LAST Wednesday at the monthly council meeting of the West Dean Parish Council we were informed that the police, on account of their budget, had to choose between closing their stations in Lydney, Coleford, Cinderford or reduce their numbers.
Most policemen and women are protected from redundancy by reason of their royal warrant. But after 30 years service this lapses, and of course, this can stop recruiting. The parish council represents over 12,000 people but of course we were not being consulted. So we decided to send a letter to Mark Harper, MP, giving our collective view that West Gloucestershire was already under protected by the police and such a reduction of availability was unacceptable to us.
Of course the Gloucester Constabulary and perhaps Mark's record suggests he holds Government policy sacred but at least we tried. I then read that another cost saving idea was to order some of the CID officers into uniform and direct them to show themselves in a community role.
I am not an expert on policing but information received from an insider suggests such a redeployment would be plain daft. The procedure is for the arresting officer to pass the arrest statement to his CID colleagues and they do the rest which may or may not lead to a prosecution.
This cannot be devolved on civilians for technical reasons. It has to be mastered by CID officers and without their expertise nothing is likely to happen.
Strangely the CID regard themselves as an elite body who have volunteered for that role. Curiously they are very rarely promoted to the highest ranks in the force. Perhaps there is some prejudice. Or perhaps the whole suggestion is so ridiculous that it is designed to confound the whole cutting process.
At the moment Cheltenham is having such a spate of burglaries that courts have been advised to inflict exemplary punishments such as prison. Police wandering round in uniform do not usually catch burglars.?This is usually to do with things like DNA and fingerprints and the CID putting cases together.
As for consultation, I was selected by the parish council to represent them at a meeting in Coleford to discuss the future of the Magistrate's Court as it has long been starved of dealing with local cases. There were seven parish councils represented; we served between us 30,000 people. We all told the civil servant we believed in local justice in the local area. If the man from the Ministry of Justice had simply said the Minister, Kenneth Clarke, had already decided to end centuries of local justice practice and close all 142 English and Welsh courts (to save a notional £42 million) we could have saved our breath and gone straight home. All over the country magistrates are resisting, some with judicial reviews. The Ministry has soothingly said: "People shall not have to make unreasonable long journeys to court." Tell that to someone living in Brockweir without a car and has been summoned to Cheltenham to attend court as a witness.

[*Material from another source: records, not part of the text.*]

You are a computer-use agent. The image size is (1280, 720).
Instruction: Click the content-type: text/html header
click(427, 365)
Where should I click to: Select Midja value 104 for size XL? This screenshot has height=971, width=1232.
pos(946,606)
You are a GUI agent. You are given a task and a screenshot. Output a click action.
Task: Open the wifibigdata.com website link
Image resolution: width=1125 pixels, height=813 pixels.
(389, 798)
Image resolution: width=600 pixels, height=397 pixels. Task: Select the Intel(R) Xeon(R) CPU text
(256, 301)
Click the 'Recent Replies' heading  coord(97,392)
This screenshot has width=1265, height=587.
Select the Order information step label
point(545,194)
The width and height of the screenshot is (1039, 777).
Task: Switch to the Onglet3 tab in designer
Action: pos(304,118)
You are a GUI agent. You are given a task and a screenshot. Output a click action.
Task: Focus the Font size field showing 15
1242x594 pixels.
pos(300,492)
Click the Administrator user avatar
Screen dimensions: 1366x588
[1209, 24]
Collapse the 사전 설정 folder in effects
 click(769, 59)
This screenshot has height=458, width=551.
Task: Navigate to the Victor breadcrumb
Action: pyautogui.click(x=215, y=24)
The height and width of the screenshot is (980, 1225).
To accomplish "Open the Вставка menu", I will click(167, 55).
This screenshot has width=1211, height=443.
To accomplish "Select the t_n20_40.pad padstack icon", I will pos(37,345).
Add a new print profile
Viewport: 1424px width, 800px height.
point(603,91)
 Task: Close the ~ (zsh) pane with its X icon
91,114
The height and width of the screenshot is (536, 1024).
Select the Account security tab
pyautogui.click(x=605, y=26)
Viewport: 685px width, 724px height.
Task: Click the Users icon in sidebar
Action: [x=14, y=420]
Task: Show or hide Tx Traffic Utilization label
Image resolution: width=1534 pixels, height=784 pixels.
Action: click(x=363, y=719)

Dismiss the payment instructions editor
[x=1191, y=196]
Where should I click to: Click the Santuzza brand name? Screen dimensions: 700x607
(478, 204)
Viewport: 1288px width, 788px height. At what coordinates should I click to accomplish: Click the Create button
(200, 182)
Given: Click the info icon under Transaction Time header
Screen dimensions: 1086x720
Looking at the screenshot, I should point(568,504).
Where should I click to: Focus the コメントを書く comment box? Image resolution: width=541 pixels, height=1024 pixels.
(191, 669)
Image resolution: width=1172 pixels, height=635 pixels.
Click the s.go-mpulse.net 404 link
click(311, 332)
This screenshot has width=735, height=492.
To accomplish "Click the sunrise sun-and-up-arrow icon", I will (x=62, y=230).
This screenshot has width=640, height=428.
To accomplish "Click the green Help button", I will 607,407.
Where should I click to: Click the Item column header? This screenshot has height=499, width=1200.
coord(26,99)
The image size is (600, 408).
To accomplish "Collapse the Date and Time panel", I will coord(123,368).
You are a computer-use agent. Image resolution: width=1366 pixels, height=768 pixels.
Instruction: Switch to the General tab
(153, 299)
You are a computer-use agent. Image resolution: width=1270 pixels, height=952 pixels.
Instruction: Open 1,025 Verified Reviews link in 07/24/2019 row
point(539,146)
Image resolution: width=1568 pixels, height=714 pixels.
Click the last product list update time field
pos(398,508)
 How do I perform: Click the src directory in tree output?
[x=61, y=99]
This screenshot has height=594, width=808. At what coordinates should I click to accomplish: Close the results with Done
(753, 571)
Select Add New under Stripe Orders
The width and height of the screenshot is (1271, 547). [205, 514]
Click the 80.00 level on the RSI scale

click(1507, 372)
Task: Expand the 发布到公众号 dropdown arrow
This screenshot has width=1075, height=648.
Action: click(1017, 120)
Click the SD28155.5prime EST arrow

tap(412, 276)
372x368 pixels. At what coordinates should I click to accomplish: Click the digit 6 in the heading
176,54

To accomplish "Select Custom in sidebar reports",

I once publically clashed with the Minister, Kenneth Clarke, when he was a Minister of Education. I suggest to Mark Harper that making our local police a shadow of its former self, and transferring all legal proceedings for the whole county to Cheltenham could lead to some people taking the law into their own hands. If our MP can get through to the Minister it would be a mighty achievement. But I hope he at least tries.
– Roger Horsfield, Pastors Road,?Bream.